Had Britain not given a war guarantee to Poland in March 1939, then declared war on September 3, bringing in South Africa, Canada, Australia, India, New Zealand, and the United States, a German-Polish war might never have become a seix-year world war in which fifty million would perish.
That's Pat Buchanan in Churchill, HItler, and the Unnecessary War: How Britain Lost Its Empire and the West Lost the World. The basic argument seems to be that Britain and France could have (and should have) employed a kind of policy of "dual containment" vis-a-vis Hitler and Stalin. I don't think I share Buchanan's rosy assessment of Hitler's intentions.
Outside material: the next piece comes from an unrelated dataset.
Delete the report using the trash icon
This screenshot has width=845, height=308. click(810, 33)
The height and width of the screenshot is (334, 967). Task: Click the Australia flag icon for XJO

I probably won't finish the book, but anyone interested in the conservative anti-imperialist tradition may be interested to know that people do really believe this stuff.


And 3 million Jewish Poles and 2 million Catholic Poles would have been safely killed, as they were, without anyone even noticing.
The Nazis pretty much managed to kill all the Polish Jews but had only started on the Christian Poles (intellectuals, leftists, socialists, resistance. So there were many more of those left to kill.
Additionally, the 200,000 "Aryan" looking Polish children who were stolen from their parents and shipped to Germany might have had their numbers significantly augmented.
And Auschwitz could still be in operation not a damn museum.
What a beautiful world Pat envisions!